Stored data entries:
────────────────

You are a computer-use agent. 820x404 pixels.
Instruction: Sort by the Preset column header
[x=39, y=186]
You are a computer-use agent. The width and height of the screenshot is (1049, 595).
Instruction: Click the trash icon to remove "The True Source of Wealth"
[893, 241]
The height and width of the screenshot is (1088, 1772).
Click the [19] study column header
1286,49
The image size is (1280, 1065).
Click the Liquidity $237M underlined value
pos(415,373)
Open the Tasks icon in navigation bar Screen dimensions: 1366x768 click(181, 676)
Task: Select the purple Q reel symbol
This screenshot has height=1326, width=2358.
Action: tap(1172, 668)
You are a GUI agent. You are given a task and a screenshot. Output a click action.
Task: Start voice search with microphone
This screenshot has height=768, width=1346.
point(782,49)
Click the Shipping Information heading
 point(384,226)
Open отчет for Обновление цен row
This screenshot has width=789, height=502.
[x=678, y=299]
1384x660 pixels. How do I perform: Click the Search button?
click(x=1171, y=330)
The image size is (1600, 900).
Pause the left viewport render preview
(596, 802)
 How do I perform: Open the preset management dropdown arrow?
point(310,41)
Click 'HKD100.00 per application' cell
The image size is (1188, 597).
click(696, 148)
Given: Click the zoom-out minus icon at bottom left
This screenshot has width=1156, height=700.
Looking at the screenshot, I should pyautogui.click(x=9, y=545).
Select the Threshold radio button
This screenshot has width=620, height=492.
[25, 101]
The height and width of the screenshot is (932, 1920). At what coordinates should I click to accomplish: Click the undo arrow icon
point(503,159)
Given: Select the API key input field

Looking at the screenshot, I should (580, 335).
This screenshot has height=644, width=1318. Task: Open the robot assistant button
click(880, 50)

────────────────

§ **GOAL OF THE EXERCISE**: The expected answer is each line of the records above that includes the string "agent".

§ **EXERCISE SOLUTION**:
You are a computer-use agent. 820x404 pixels.
You are a computer-use agent. The width and height of the screenshot is (1049, 595).
You are a GUI agent. You are given a task and a screenshot. Output a click action.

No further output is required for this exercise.